Embroidery is great option of customizing your apparel, bags, and other fabric items. It is common among buyers to decide whether to print or embroider their logo or graphics onto their clothing item.
Screen printing put a simple print on the apparel whereas an embroidery gives a much more expensive look and feel to the apparel. And also, embroidery is a little expensive that screen printing. However, unlike screen printing it is not charged per color but on the number of stitches on the design.
Embroidery provides a more prestigious looking and harder wearing personalization solution. An embroidered logo is perfect for workwear when the garments will be washed frequently. But, it is mostly opted by customers who want to give their apparel a premium look, especially to items that are special and they plan on keeping it for longer time with them.
However, Embroidery is not easy; it is riddled with problems and takes a bit of finesse for the job. So, here are our top six problems in embroidery:
Embroidery used to be a manual process but today, it is often accompanied by machines. Human set everything up and the machines do the rest of the work; because it is fast and precise. However, if the embroidery technician is inexperienced, things may pan out differently. On of the most common and horrifying problem is called puckering. It don’t show up immediately after printing but definitely after being washed. It is caused by too much tension on the garment during the sewing process. Puckering is what it looks like in the picture.
2. Bad Density
The poor density of the embroidery artwork has to do with the digitizing process. Embroidery digitizing is a process of converting existing artwork like a company logo into a stitch file that an embroidery machine can sew on a garment.
It takes a keen eye and an in-depth knowledge of not only the software used but also the embroidery machine, thread and the material being decorated. It may look spot on the screen, but when it comes to the physical piece things can change.
The density refers to how close the stitches are to each other. Too high density will lead you paying more than you should, and low density means the stitches will be far apart and your design will have open spaces and would look like something is missing.
3. Digitizing Small Text
Embroidery is primarily used for designs placed on the chest of polos and tees and more often it involves numbers and letters. These areas are small and requires the design needs to be made accordingly. This is where everything goes wrong, because most embroiders then to overdo lettering.

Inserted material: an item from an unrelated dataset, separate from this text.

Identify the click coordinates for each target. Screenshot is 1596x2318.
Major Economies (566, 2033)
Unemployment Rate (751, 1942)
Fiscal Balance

When too small and tiny lettering is given to fit into a small area, it brings trouble. It would typically lead to an improper letter sew-out and it is prominently noticeable after the embroidery is done.
4. Inconsistency in Color
There are many manufacturers of embroidery floss, each with its own hues and shades. And there are many manufacturers of inks too. The problem is when you are creating both an embroidery and print version of the same design, the color many not match up. So, now you have to make sure that the colors match. The best way to do this is to get PMS color profiles and make sure that both of your embroidery and print decoration look the same. The blueprint on the embroidered emblem should look exactly the same as the blue heat press vinyl.
5. Inconsistency in Placement
It is commonly for embroiders to print the same emblem on various shirts, but placed differently. Some are placed a little under, some are tilted etc. There really isn’t much you can do when it has already happened. So, it takes a bit of experience and finesse to produce the embroidered design exactly at the same place every time.